British politician (1925–2014)

Sir (Arthur) Godfrey Taylor DL (usually known as Tag Taylor) (3 August 1925 - 31 May 2014) was a British local government leader best known for his work as Chairman of the London Residuary Body which disposed of the assets of the Greater London Council after its abolition.

Taylor was educated at Stockport Secondary School. He was first elected as a Conservative councillor to Sutton and Cheam Borough Council in 1951. In 1962 he was elected an Alderman, and he was elected for Cheam South ward to Sutton Borough Council from the creation of the council in 1964 until 1968. He was an Alderman of Sutton from 1968 until the abolition of the Aldermanic system in 1978. He then returned to his old ward for a final term from 1978 to 1982. Having previously served as Leader of Sutton Borough Council and Chairman of the London Boroughs Association (1968-1971), from 1978 to 1980 Taylor was Chairman of the Association of Metropolitan Authorities, ending his term with a knighthood.

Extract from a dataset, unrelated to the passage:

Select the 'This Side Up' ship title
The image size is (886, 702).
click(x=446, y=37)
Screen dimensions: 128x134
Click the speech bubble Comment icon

The Conservative government appointed Taylor as Chairman of the Southern Water Authority in 1981 for a four-year term. As this term was coming to an end, he was picked to head up the London Residuary Body. His close connections with the Conservative Party were regarded with cynicism by opponents of the abolition of the GLC, which had been controlled by a left-wing Labour administration in its last five years. However, the LRB had very few powers beyond selling off and dismantling the GLC, and when he took charge he was not a prominent figure. The most controversial decision of the LRB, to sell off the GLC's offices at County Hall to a Japanese corporation rather than the London School of Economics, was taken when Taylor was very little known to the public.

Taylor was reappointed chairman several times. As the LRB progressively sold off assets, its work reduced and from 1 December 1992 his time commitment reduced from 5 days a week to one. He continued until the LRB had completed its work and was wound up in 1996. An academic study of its work, "The Dismantlers", gave general praise for the work it had done, but members of the old GLC regarded its purpose as being fundamentally destructive. Taylor became a Deputy Lieutenant of Greater London in 1988, and was Chairman of the Shrievalty Association from 1995 to 1998. He served as High Sheriff of Greater London in 1984.